创新者-VL:面向科学发现的多模态大语言模型
Innovator-VL: A Multimodal Large Language Model for Scientific Discovery
January 27, 2026
作者: Zichen Wen, Boxue Yang, Shuang Chen, Yaojie Zhang, Yuhang Han, Junlong Ke, Cong Wang, Yicheng Fu, Jiawang Zhao, Jiangchao Yao, Xi Fang, Zhen Wang, Henxing Cai, Lin Yao, Zhifeng Gao, Yanhui Hong, Nang Yuan, Yixuan Li, Guojiang Zhao, Haoyi Tao, Nan Wang, Han Lyu, Guolin Ke, Ning Liao, Xiaoxing Wang, Kai Chen, Zhiyu Li, Feiyu Xiong, Sihan Hu, Kun Chen, Yanfeng Wang, Weinan E, Linfeng Zhang, Linfeng Zhang
cs.AI
摘要
我们推出创新者-VL,这是一款面向科学领域的多模态大语言模型,旨在提升跨学科的科学理解与推理能力,同时保持通用视觉任务的优异表现。与依赖海量领域预训练和不透明技术链的主流趋势不同,我们的研究表明:通过规范化的训练设计和透明化方法论,能以显著降低的数据量培育出强大的科学智能。(i)首先,我们提供完全透明、端到端可复现的训练流程,涵盖数据收集、清洗、预处理、监督微调、强化学习及评估环节,并附有详细的优化方案,为学术界的系统性拓展提供便利;(ii)其次,创新者-VL展现出卓越的数据效率,仅用不足五百万经筛选的样本即可在多项科学任务中取得竞争优势,且无需大规模预训练。这一结果证明,通过规范化的数据筛选而非盲目扩大规模,同样能实现高效推理;(iii)再次,该模型表现出强大的泛化能力,在通用视觉、多模态推理及科学基准测试中均达到领先水平,表明科学对齐能力可融入统一模型而不影响通用性能。
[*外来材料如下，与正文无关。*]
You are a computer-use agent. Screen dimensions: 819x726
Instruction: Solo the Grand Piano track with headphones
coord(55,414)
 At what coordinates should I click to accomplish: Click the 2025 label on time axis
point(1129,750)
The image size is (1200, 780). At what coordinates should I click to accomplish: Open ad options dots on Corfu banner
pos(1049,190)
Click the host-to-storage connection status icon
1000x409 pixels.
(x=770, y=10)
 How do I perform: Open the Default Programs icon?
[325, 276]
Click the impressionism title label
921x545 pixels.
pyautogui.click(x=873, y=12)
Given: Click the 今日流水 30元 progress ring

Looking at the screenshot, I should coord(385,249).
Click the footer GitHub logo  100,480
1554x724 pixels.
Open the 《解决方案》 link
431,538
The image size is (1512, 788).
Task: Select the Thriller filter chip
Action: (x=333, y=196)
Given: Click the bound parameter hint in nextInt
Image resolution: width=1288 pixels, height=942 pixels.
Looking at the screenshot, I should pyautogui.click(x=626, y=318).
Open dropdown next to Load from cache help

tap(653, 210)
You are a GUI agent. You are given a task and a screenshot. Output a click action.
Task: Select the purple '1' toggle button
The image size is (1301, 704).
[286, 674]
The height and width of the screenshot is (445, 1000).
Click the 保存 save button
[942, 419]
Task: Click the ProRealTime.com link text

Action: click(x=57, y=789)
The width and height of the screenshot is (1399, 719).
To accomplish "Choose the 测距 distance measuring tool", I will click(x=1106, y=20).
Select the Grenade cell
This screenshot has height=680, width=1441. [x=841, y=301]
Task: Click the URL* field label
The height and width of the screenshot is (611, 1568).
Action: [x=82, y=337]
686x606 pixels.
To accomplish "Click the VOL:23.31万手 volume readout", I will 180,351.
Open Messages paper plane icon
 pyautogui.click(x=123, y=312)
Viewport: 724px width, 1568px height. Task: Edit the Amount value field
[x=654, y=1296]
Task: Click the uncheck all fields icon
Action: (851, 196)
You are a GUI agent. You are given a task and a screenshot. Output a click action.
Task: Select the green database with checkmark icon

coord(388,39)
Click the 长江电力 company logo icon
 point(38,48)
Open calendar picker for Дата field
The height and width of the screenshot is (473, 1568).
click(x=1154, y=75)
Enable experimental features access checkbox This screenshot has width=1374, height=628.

我们的实践表明,即使不依赖大规模数据,也能构建高效、可复现、高性能的科学多模态模型,为未来研究奠定实践基础。
English
We present Innovator-VL, a scientific multimodal large language model designed to advance understanding and reasoning across diverse scientific domains while maintaining excellent performance on general vision tasks. Contrary to the trend of relying on massive domain-specific pretraining and opaque pipelines, our work demonstrates that principled training design and transparent methodology can yield strong scientific intelligence with substantially reduced data requirements. (i) First, we provide a fully transparent, end-to-end reproducible training pipeline, covering data collection, cleaning, preprocessing, supervised fine-tuning, reinforcement learning, and evaluation, along with detailed optimization recipes. This facilitates systematic extension by the community. (ii) Second, Innovator-VL exhibits remarkable data efficiency, achieving competitive performance on various scientific tasks using fewer than five million curated samples without large-scale pretraining. These results highlight that effective reasoning can be achieved through principled data selection rather than indiscriminate scaling. (iii) Third, Innovator-VL demonstrates strong generalization, achieving competitive performance on general vision, multimodal reasoning, and scientific benchmarks. This indicates that scientific alignment can be integrated into a unified model without compromising general-purpose capabilities. Our practices suggest that efficient, reproducible, and high-performing scientific multimodal models can be built even without large-scale data, providing a practical foundation for future research.